REQUIRED WORK:
Word for word, restate the lines of the data below between those holding "The image size is (603, 1294)." and "Click the OpenAI logo in the header", inclusive; pictures do not belong in the copy.

Stored data:
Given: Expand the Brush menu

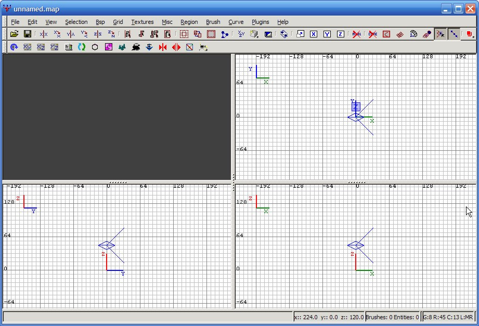Looking at the screenshot, I should (213, 22).
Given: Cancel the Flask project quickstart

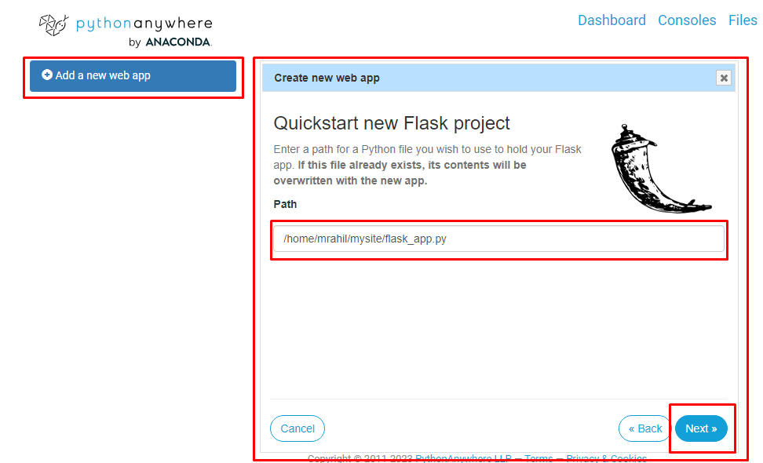Looking at the screenshot, I should tap(297, 428).
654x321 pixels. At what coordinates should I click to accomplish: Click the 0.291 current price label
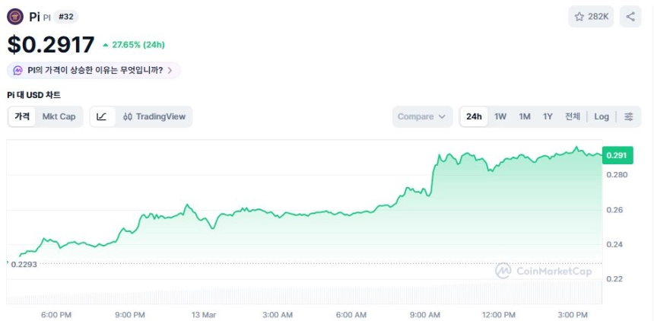pyautogui.click(x=617, y=155)
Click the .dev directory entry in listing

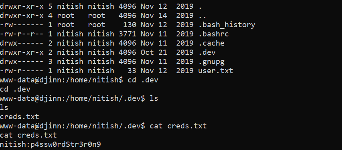pyautogui.click(x=207, y=52)
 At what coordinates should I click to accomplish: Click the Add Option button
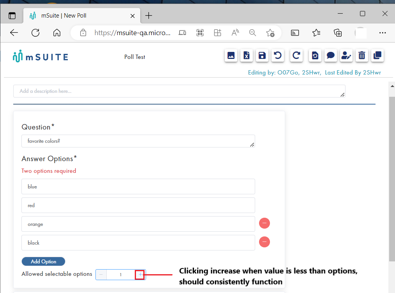(x=43, y=261)
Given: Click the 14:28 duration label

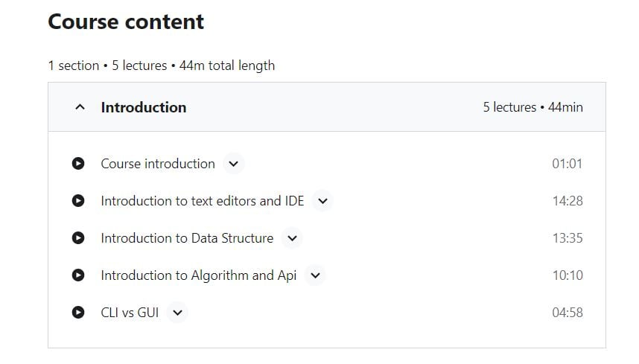Looking at the screenshot, I should point(568,201).
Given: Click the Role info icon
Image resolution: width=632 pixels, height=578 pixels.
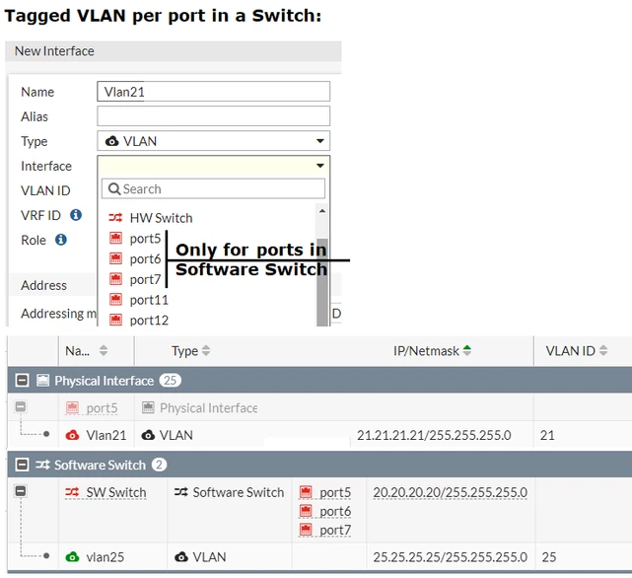Looking at the screenshot, I should pyautogui.click(x=61, y=240).
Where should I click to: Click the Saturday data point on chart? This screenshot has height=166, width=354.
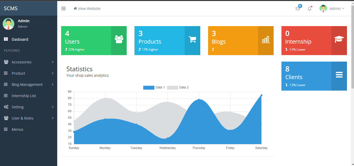pyautogui.click(x=261, y=95)
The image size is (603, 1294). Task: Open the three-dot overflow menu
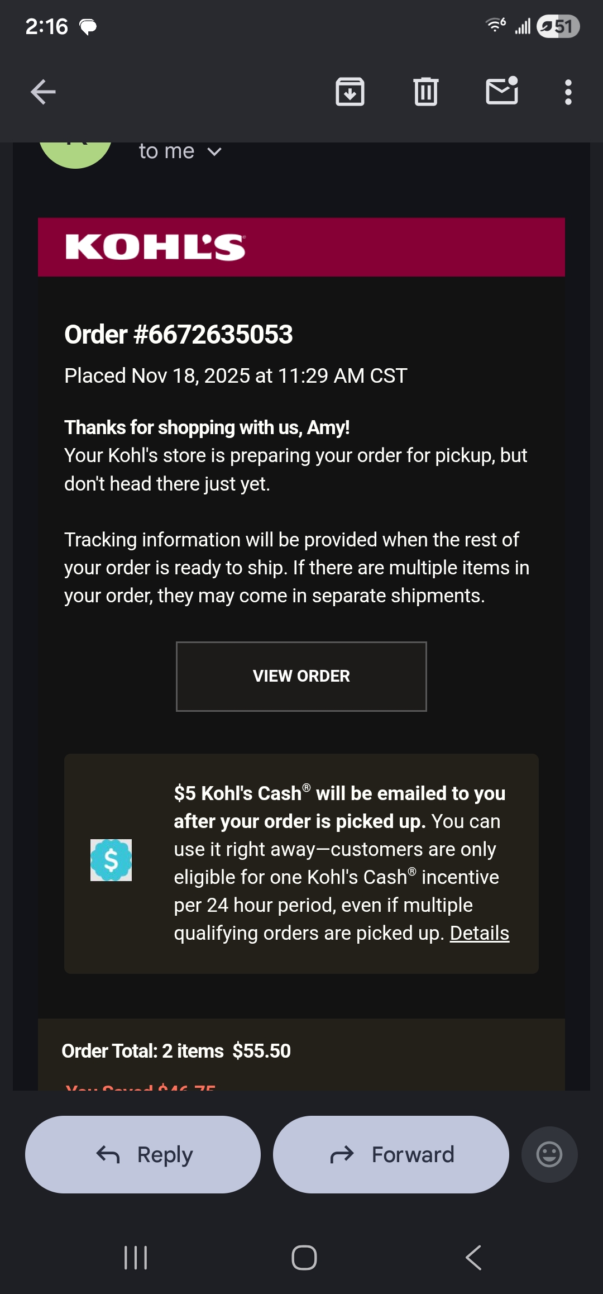[x=568, y=92]
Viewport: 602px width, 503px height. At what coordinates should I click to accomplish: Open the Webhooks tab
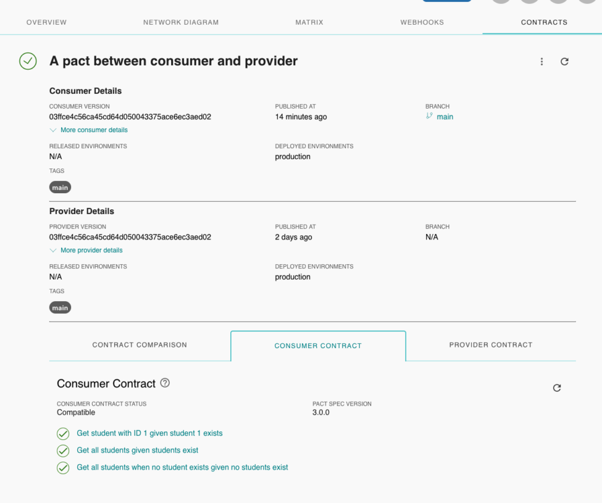(x=422, y=22)
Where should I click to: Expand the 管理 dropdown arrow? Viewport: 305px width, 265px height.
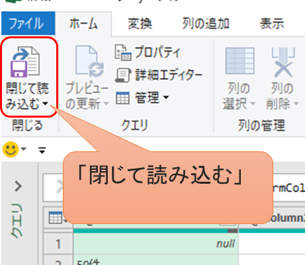pyautogui.click(x=166, y=97)
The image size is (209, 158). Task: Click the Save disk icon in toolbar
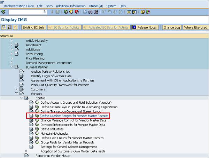click(57, 12)
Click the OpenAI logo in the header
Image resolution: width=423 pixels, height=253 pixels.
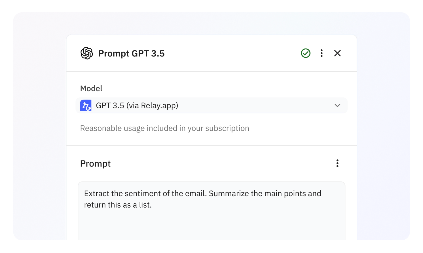(x=87, y=53)
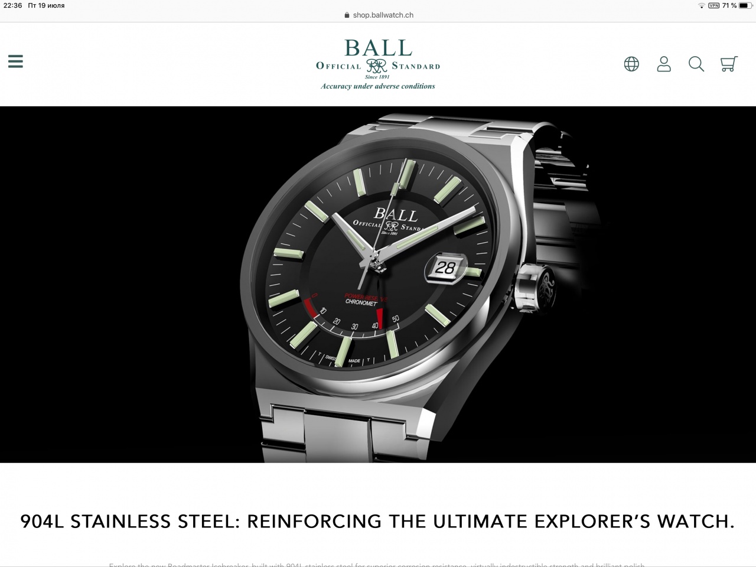Open the language globe selector
This screenshot has width=756, height=567.
click(x=631, y=64)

TASK ANSWER:
The image size is (603, 1294). Task: Open the three-dot overflow menu
[x=568, y=92]
Viewport: 602px width, 503px height. At what coordinates should I click to accomplish: Open the Webhooks tab
(x=422, y=22)
Where should I click to: Expand the 管理 dropdown arrow? Viewport: 305px width, 265px height.
pyautogui.click(x=166, y=97)
The image size is (209, 158). Task: Click the Save disk icon in toolbar
click(57, 12)
Click the OpenAI logo in the header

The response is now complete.